Though Graduate Employees and Students Organization officials said they consider results from a recent card count to be an important step in their union recognition campaign, University administrators continue to abide by a National Labor Relations Board ruling and said they will maintain their policy of not granting employee status to graduate teachers and researchers.

During a Dec. 14 press event preceding a biannual GESO membership meeting at First and Summerfield Methodist Church, Connecticut Secretary of State Susan Bysiewicz confirmed vote totals from a 12-week membership card count conducted during the fall semester. On Dec. 17, New York State Attorney General Eliot Spitzer confirmed that a majority of graduate teaching and research assistants at Columbia University had also signed cards in support of unionization.

Of the 521 Yale fall semester graduate teaching assistants in the languages, humanities and social sciences, 315, or 60 percent, support unionization, GESO chair Mary Reynolds GRD ’07 said. Reynolds said the card count did not include teaching assistants in the physical sciences because GESO members consider them to be a separate “community of interest.”

GESO officials said Bysiewicz’s and Spitzer’s confirmations of majority unionization support leaves the door open for Yale and Columbia to voluntarily recognize graduate teachers as union members and to begin bargaining over contract terms.

But Yale President Richard Levin said a ruling last July by the NLRB affirms the University’s belief that graduate students are principally students and not statutory employees, and therefore have no legal right to form unions.
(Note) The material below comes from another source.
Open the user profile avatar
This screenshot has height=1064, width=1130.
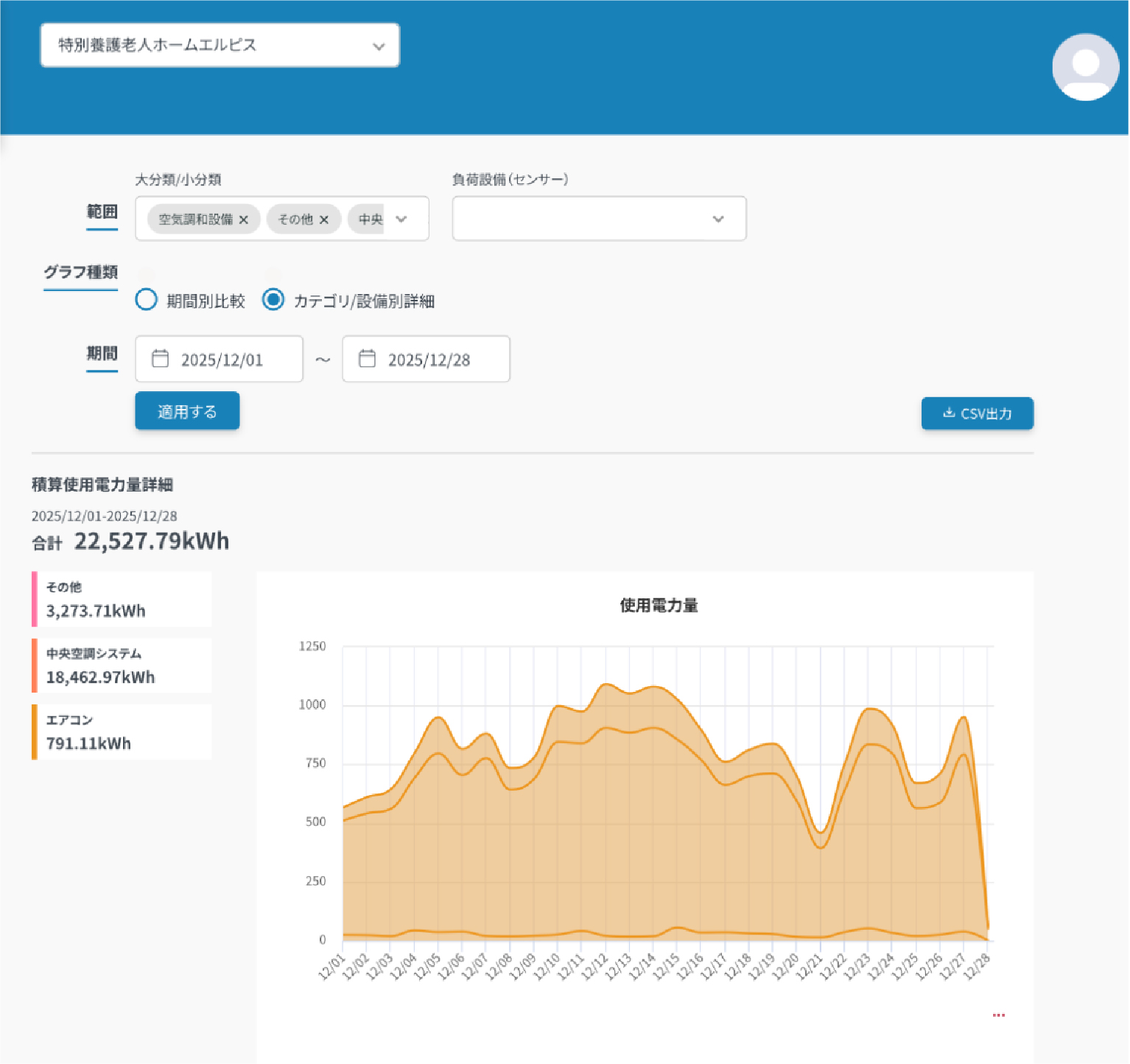coord(1085,67)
Columbia also will continue to abide by the NLRB’s ruling despite the results of the card count by the school’s graduate student organizing group, Columbia spokeswoman Susan Brown said.

“The typical grad student teaches three or four semesters over five years,” Levin said shortly after the meeting. “We regard their teaching experience as part of their training and education.”
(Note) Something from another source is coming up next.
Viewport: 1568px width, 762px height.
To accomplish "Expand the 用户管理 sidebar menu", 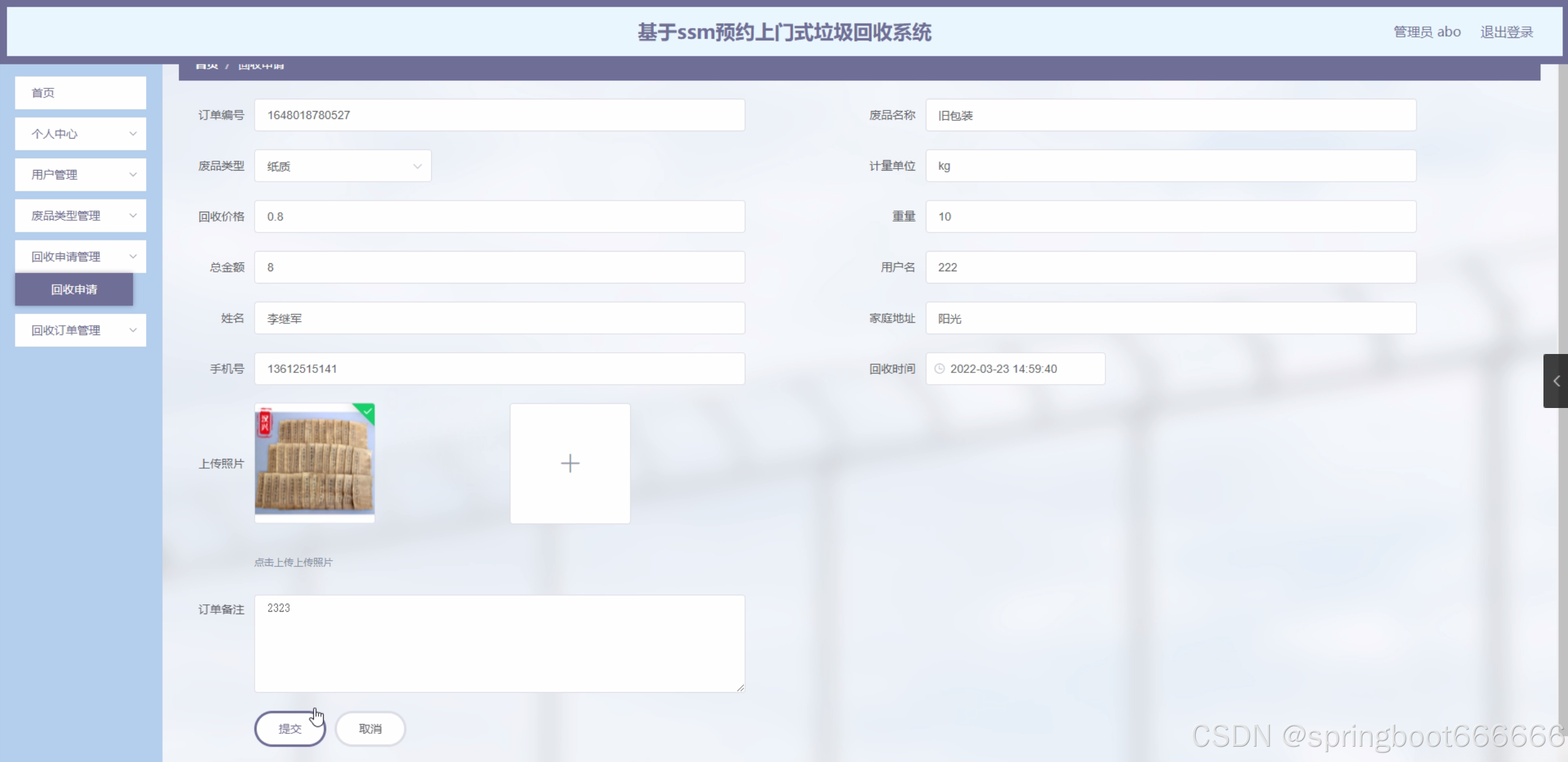I will [80, 175].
GESO’s leadership said they were disappointed with Yale’s reaction to the vote.

“Unfortunately, the University has decided not to respond at all,” Reynolds said. “The University chose not to do the right thing.”

At the closed-door GESO meeting, all current GESO members were informed of the card-count results and were invited to vote on a resolution determining whether they should press Yale to recognize the union. Reynolds said the measure received unanimous approval from the approximately 250 GESO members who attended the meeting.

Reynolds said she hopes support from political figures such as New Haven Mayor John DeStefano Jr., U.S. Rep. Rosa DeLauro, Connecticut Attorney General Richard Blumenthal LAW ’73, and Greater New Haven Central Labor Council President Robert Proto, all of whom were present at the GESO announcement, will induce the University to recognize GESO as a union.

Despite the University’s continued refusal to grant union recognition to GESO, Reynolds said the organization will continue to reach out to more than 40,000 college and university teachers and researchers nationwide who have received union recognition.

“We’re building a nationally unified college labor movement,” she said.

In April 2003, GESO narrowly lost an election sponsored by the League of Women Voters to determine support for unionization in the Graduate School. Unlike GESO’s membership card count this fall which only included graduate students serving as teaching assistants in language, humanities and social science classes last semester, the 2003 vote was open to all graduate students.